Northern Exposure
Some harsh words were said all round during the past week: about the South and about Southerners, about those who - whether ancestrally or personally -- have been hurt in the past by an evolving, but still flawed southern culture. Those of us who participated in these threads agreed on little, but we did demonstrate that all persons involved in the ongoing adjustments in perspective of both whites and African-Americans have both a reasoned response, as well as a visceral response, as we have had since our histories were joined by the advent of slavery.
I'd like to leave the next round of that discussion for another day. Instead, I'd like to draw the attention of all of you who have not already read it to the five part series written in the NYT by Errol Morris, entitled "Whose Father Was He?" A series that raises peripheral, essential issues about scruples, about values, about what means something, if not everything, no matter where one calls home.
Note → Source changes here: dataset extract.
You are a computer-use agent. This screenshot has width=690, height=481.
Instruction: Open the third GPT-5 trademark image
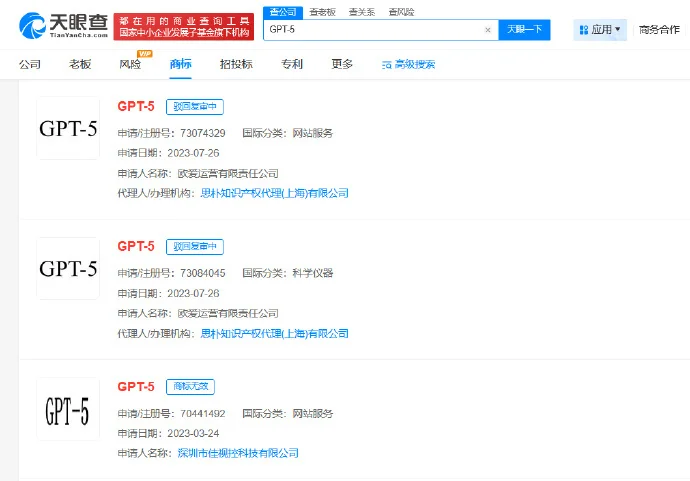(x=68, y=409)
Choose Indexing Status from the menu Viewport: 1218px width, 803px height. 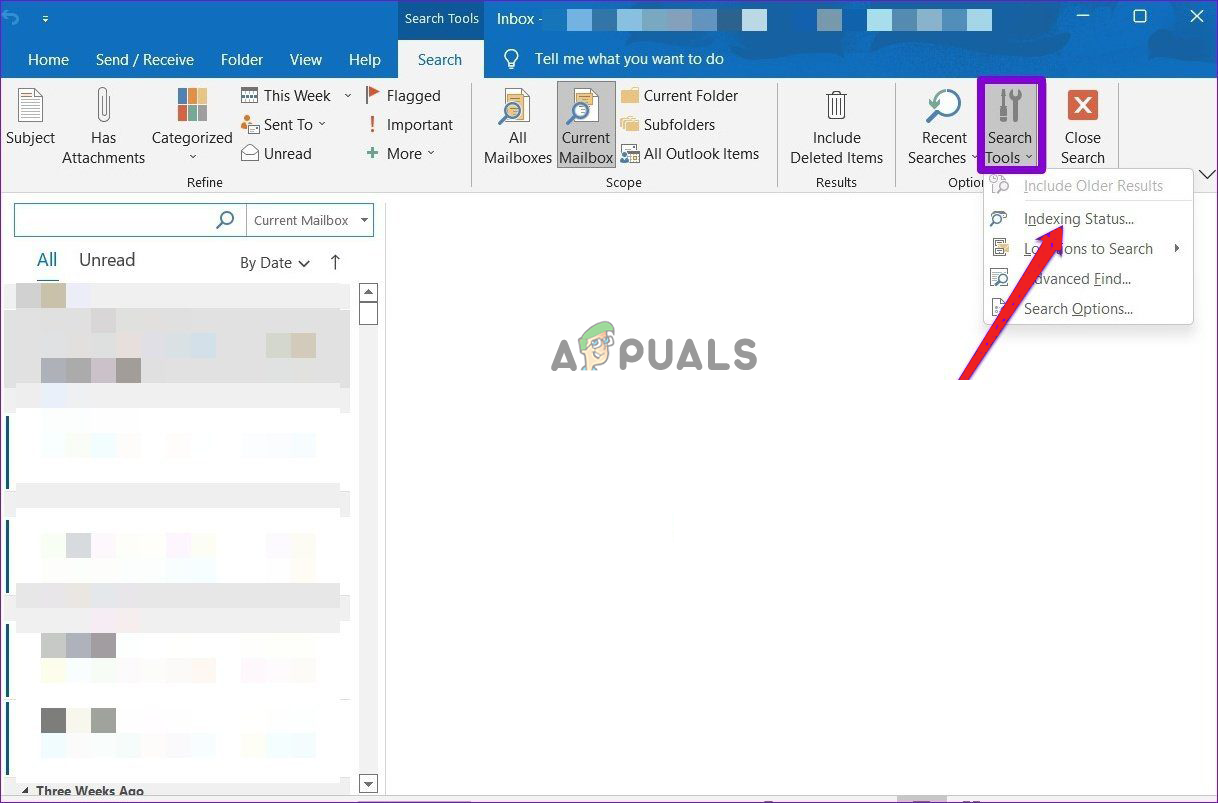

It is my understanding that multiple links at TPM, per thread, are non starters, so I connect you to part five of this series, hoping that you will scroll down to the list of parts one through four so that you can start at the beginning:
http://morris.blogs.nytimes.com/2009/04/02/whose-father-was-he-part-five/
Let me know what you think about the context, not to mention the heros and villains, that are illustrated in this series. Because I'm interested, as I believe y'all are interested, in the double helix that evolves and surrounds a mainline of truth.